**TO DO:** Please extract everything from the line that contains "The width and height of the screenshot is (1456, 840)." down to the line that contains "click(735, 340)", repeating those items as they stand.

**TASK INPUT:**

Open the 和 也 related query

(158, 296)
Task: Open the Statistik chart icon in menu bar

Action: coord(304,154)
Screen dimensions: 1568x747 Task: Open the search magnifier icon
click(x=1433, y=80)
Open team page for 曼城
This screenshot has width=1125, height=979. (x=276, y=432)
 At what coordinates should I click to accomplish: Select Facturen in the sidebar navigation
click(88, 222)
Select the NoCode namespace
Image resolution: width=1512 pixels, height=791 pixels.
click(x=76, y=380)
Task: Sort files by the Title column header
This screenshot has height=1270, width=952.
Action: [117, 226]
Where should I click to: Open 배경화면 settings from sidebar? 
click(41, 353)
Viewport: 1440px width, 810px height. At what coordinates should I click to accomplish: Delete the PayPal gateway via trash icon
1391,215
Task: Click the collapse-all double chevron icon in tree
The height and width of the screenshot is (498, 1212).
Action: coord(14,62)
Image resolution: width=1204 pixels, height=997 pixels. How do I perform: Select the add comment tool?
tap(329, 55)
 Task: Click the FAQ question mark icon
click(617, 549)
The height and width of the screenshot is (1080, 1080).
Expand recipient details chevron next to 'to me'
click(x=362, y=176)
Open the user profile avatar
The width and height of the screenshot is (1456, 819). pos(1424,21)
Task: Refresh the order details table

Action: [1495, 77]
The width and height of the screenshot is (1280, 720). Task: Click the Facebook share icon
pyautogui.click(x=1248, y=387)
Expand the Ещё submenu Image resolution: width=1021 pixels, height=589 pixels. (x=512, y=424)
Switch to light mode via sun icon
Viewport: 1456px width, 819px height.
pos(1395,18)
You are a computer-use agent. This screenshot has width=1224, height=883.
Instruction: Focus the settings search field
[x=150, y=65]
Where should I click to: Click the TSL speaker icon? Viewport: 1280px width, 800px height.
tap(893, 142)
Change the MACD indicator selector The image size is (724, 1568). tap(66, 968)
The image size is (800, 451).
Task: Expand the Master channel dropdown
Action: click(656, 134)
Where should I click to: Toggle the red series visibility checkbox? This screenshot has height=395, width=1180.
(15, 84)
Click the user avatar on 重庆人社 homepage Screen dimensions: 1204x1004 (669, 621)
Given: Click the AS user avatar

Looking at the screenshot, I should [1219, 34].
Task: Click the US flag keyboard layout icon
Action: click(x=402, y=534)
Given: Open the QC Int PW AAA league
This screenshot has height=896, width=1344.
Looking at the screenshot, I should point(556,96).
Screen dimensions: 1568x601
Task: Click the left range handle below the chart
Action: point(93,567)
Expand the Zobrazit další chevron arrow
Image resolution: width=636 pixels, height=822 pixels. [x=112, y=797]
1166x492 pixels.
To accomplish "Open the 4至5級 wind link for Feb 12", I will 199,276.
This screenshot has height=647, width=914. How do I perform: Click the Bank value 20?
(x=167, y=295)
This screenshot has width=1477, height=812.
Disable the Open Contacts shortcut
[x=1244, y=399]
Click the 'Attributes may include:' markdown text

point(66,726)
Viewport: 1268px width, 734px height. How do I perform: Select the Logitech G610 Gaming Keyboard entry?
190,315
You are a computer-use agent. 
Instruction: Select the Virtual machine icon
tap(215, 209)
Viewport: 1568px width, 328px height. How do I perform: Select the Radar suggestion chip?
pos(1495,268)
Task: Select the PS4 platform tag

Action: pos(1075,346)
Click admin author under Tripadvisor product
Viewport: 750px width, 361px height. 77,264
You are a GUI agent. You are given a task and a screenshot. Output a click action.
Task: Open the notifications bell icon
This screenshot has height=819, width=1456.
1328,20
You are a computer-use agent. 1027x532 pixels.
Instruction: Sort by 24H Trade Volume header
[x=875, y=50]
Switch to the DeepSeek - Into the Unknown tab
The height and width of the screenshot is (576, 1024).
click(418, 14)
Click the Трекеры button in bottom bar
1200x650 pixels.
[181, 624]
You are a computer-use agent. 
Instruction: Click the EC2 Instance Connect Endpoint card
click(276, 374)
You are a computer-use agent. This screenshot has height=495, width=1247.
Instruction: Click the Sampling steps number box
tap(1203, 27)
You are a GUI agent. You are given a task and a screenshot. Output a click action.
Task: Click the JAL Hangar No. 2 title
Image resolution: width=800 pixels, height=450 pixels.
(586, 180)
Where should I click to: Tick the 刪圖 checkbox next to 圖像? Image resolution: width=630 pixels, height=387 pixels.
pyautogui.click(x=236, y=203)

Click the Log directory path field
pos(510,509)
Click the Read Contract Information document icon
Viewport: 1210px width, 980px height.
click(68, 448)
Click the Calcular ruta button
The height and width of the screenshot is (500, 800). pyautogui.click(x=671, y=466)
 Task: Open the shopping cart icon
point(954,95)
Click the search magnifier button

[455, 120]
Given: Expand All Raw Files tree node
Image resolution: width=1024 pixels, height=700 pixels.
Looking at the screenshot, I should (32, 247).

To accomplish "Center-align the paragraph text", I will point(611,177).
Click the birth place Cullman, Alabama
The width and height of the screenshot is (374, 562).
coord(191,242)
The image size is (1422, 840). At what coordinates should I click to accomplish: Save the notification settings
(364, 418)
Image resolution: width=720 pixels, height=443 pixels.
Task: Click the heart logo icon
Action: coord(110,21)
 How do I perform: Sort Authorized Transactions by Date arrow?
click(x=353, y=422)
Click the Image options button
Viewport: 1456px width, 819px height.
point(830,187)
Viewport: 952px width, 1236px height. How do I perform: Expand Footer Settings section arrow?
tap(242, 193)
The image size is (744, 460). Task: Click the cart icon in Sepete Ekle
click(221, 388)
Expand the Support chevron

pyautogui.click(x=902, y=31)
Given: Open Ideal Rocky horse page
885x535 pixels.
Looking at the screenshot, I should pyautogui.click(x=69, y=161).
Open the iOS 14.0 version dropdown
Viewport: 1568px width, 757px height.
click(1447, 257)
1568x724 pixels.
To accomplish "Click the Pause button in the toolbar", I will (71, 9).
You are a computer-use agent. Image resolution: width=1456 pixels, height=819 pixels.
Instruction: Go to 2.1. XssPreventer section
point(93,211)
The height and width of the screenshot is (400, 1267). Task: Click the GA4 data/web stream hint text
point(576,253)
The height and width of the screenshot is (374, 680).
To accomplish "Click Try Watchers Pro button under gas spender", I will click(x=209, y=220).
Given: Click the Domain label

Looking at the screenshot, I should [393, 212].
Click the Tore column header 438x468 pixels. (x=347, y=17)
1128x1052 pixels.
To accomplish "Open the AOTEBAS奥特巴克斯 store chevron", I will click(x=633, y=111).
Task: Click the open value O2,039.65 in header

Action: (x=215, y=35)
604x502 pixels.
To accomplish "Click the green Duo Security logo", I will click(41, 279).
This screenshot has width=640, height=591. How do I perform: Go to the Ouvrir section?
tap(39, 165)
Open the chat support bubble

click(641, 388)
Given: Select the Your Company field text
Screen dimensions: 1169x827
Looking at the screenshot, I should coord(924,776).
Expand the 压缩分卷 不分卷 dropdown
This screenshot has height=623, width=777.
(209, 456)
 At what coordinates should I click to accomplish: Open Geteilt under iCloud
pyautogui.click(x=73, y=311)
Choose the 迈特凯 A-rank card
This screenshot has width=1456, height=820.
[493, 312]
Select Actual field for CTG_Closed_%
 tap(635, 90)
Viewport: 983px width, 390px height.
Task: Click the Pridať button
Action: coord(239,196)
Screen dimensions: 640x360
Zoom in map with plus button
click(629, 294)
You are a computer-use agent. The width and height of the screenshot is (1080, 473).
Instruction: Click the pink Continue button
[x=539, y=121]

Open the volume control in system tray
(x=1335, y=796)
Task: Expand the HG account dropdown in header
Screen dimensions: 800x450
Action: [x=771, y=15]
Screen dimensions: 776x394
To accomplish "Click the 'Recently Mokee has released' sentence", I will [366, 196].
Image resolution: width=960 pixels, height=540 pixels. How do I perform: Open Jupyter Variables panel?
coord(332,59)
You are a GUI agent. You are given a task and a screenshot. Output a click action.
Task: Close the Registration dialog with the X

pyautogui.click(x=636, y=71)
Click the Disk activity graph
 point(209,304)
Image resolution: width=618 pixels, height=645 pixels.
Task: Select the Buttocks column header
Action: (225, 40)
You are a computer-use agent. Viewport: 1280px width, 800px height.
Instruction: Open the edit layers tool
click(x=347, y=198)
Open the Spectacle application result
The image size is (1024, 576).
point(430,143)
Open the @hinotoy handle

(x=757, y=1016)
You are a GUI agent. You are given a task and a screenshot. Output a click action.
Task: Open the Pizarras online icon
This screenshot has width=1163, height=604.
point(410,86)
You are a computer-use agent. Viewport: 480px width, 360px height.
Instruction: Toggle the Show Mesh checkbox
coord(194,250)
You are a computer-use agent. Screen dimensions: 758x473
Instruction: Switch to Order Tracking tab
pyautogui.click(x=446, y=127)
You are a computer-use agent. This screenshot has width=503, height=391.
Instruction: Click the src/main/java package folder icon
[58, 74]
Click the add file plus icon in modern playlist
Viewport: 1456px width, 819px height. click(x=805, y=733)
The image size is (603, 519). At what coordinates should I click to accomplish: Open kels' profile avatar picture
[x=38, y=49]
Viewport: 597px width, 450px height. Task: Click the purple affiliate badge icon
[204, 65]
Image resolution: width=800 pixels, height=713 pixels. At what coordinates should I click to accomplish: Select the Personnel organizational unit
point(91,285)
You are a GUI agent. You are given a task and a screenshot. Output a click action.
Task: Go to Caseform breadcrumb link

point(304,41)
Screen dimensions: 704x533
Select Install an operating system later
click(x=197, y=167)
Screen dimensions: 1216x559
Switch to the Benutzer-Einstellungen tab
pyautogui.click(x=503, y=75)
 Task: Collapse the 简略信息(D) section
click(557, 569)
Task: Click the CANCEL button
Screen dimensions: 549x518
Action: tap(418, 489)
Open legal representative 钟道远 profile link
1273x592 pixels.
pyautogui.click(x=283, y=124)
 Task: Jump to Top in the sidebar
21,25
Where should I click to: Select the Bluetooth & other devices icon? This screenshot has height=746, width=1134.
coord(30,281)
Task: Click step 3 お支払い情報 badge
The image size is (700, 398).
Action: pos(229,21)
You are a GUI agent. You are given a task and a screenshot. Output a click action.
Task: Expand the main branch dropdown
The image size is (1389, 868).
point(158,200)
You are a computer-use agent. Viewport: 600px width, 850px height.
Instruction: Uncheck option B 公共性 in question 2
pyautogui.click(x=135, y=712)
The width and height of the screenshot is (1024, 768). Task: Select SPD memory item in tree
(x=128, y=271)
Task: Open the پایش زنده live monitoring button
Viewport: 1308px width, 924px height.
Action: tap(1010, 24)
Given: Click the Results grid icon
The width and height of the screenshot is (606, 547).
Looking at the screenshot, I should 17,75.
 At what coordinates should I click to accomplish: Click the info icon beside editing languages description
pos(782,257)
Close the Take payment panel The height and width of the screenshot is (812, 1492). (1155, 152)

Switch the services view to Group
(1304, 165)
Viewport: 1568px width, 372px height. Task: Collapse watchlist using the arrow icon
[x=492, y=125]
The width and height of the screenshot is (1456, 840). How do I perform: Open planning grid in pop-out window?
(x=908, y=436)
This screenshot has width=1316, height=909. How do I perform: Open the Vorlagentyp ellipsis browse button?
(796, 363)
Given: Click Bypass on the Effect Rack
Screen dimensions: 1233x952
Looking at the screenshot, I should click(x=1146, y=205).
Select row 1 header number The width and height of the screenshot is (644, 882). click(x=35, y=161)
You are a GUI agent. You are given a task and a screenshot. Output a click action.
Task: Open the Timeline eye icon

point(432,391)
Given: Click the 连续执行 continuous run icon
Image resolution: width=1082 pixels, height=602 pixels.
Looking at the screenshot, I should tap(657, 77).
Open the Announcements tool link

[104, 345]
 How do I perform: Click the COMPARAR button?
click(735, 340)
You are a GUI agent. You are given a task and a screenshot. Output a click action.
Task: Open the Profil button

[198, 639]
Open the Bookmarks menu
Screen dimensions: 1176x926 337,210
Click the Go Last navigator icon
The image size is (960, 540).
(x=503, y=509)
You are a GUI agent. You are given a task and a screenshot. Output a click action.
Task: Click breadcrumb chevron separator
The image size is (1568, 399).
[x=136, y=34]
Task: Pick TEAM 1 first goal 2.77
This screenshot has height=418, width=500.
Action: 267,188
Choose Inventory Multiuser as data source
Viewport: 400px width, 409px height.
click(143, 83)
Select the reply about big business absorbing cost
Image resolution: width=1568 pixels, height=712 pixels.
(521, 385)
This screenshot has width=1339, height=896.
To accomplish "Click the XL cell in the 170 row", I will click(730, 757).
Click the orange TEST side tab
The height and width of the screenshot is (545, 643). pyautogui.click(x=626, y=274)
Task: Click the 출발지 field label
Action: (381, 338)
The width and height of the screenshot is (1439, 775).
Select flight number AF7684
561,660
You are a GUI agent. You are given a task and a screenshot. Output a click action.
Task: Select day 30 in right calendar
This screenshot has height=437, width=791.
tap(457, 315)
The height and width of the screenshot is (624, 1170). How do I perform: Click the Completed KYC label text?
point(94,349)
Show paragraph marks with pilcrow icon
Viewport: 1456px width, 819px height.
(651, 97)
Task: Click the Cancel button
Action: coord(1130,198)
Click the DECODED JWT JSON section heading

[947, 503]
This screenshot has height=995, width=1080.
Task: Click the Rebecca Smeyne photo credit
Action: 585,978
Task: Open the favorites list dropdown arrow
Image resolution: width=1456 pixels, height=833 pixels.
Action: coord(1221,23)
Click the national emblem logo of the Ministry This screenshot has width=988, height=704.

**WRITTEN ANSWER:**
The width and height of the screenshot is (1456, 840). How do I perform: Open planning grid in pop-out window?
(x=908, y=436)
This screenshot has width=1316, height=909. How do I perform: Open the Vorlagentyp ellipsis browse button?
(796, 363)
Given: Click Bypass on the Effect Rack
Screen dimensions: 1233x952
Looking at the screenshot, I should click(x=1146, y=205).
Select row 1 header number The width and height of the screenshot is (644, 882). click(x=35, y=161)
You are a GUI agent. You are given a task and a screenshot. Output a click action.
Task: Open the Timeline eye icon

point(432,391)
Given: Click the 连续执行 continuous run icon
Image resolution: width=1082 pixels, height=602 pixels.
Looking at the screenshot, I should tap(657, 77).
Open the Announcements tool link

[104, 345]
 How do I perform: Click the COMPARAR button?
click(735, 340)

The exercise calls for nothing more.